Stored records:
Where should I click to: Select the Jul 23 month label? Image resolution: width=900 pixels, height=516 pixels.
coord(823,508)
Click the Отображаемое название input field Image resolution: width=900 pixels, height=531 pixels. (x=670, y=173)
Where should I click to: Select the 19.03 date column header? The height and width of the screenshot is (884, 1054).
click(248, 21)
...
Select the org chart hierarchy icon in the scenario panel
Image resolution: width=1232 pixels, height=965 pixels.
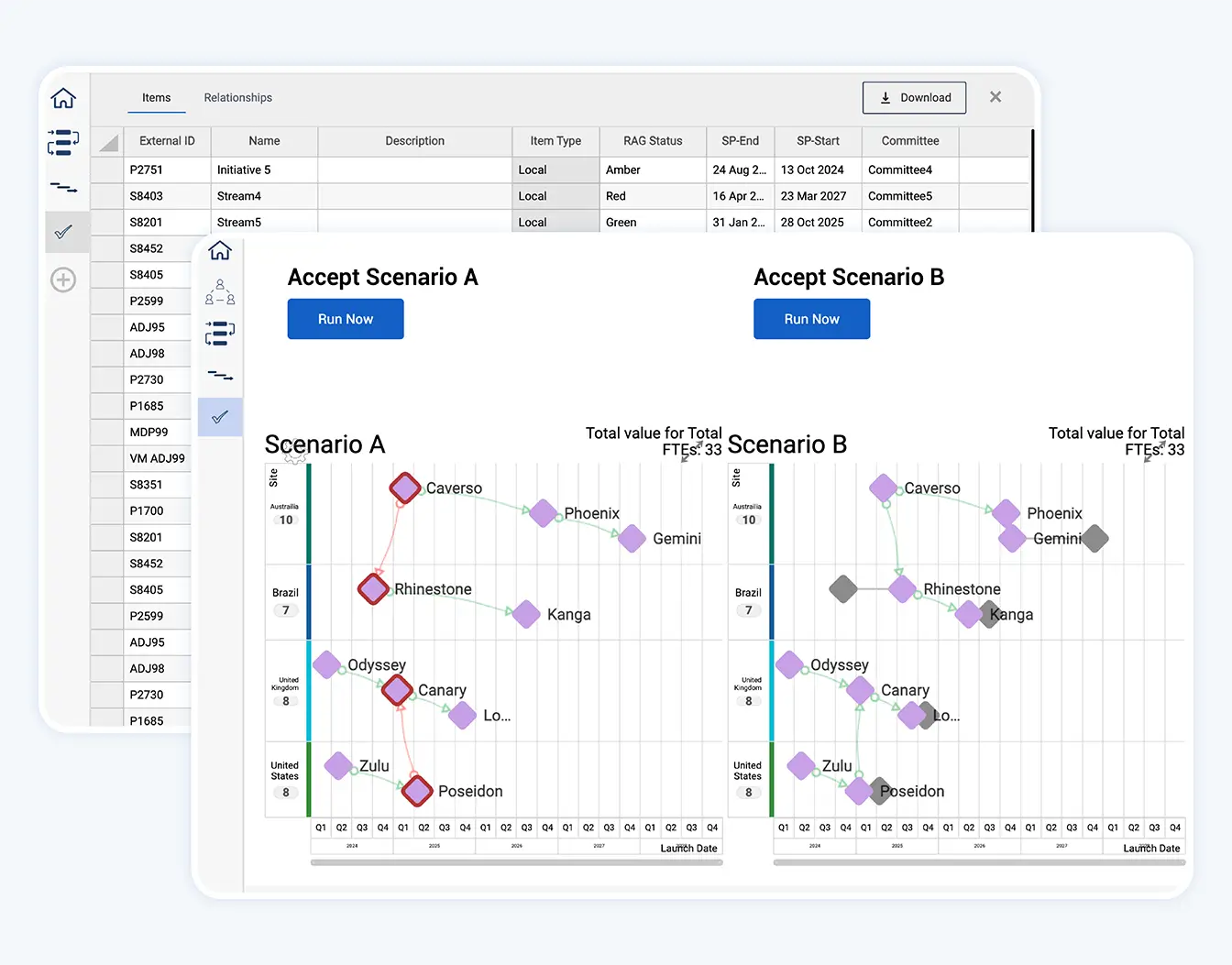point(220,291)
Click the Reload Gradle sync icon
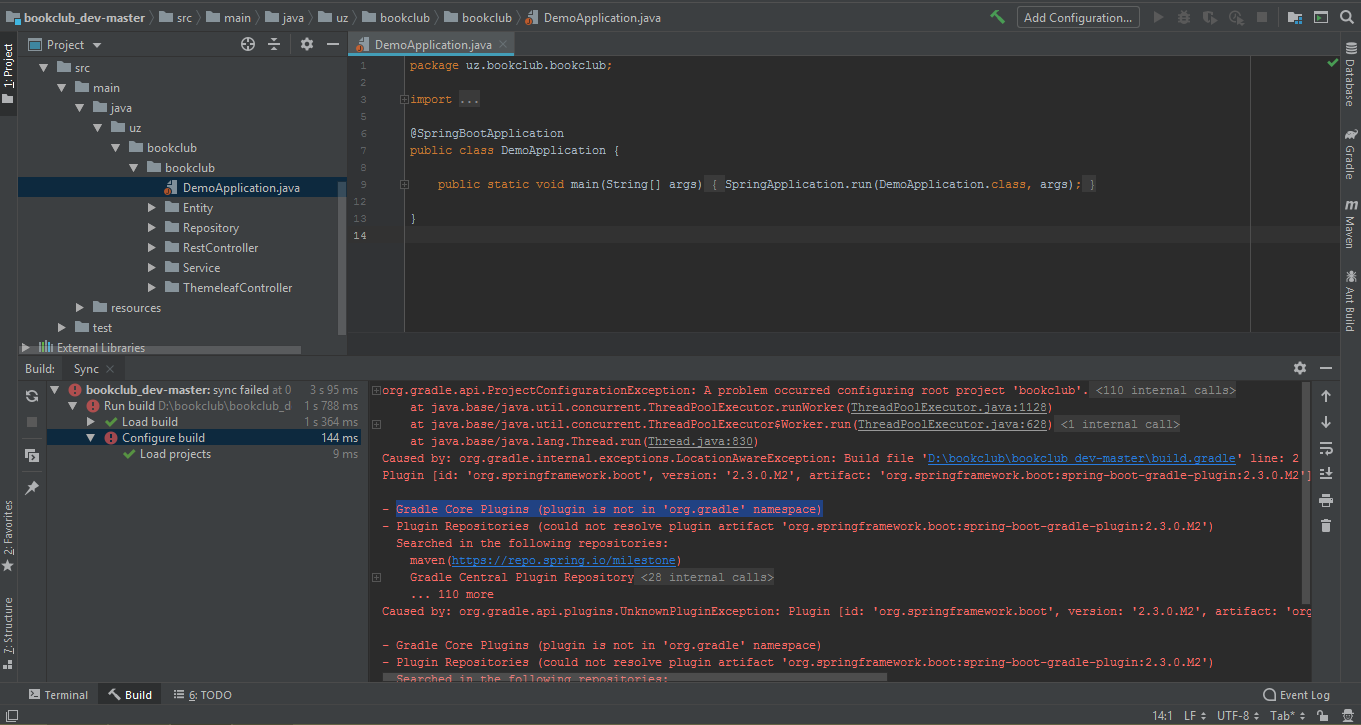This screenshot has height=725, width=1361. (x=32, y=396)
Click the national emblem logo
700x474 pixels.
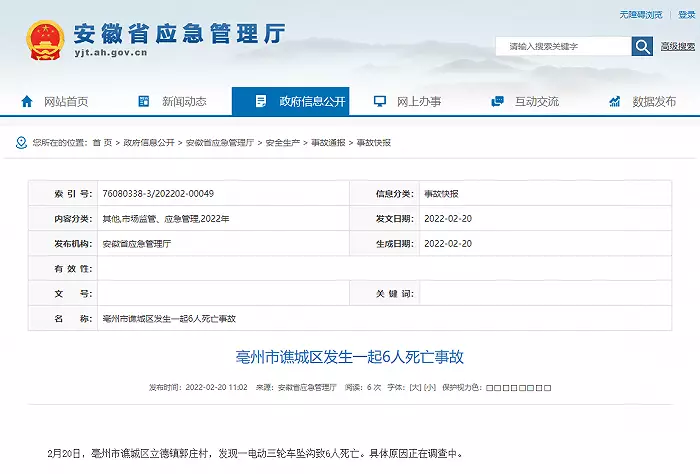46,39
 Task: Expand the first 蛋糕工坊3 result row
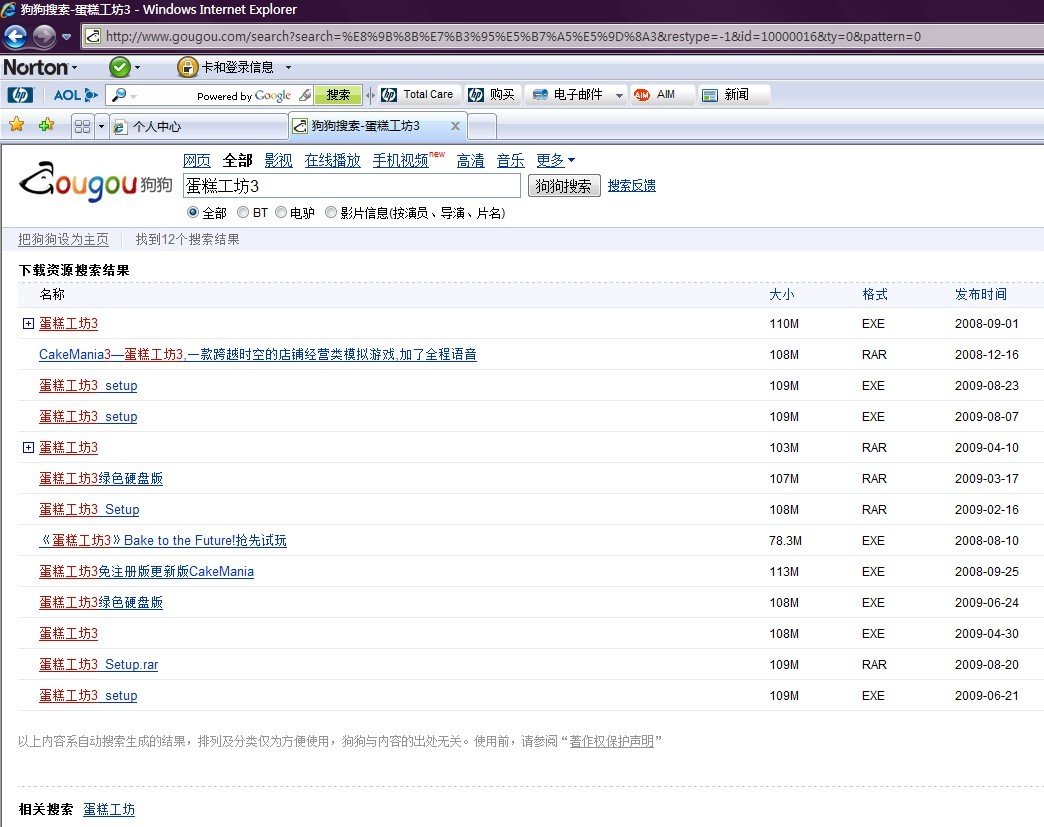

#### THE TASK:
Repeat, without pictures, exactly the lines of the data above from the one containing "700x474 pixels." through the one containing "Task: Expand the first 蛋糕工坊3 result row", including both and adding nothing.

#### RESPONSE AREA:
700x474 pixels.
46,39
 Task: Expand the first 蛋糕工坊3 result row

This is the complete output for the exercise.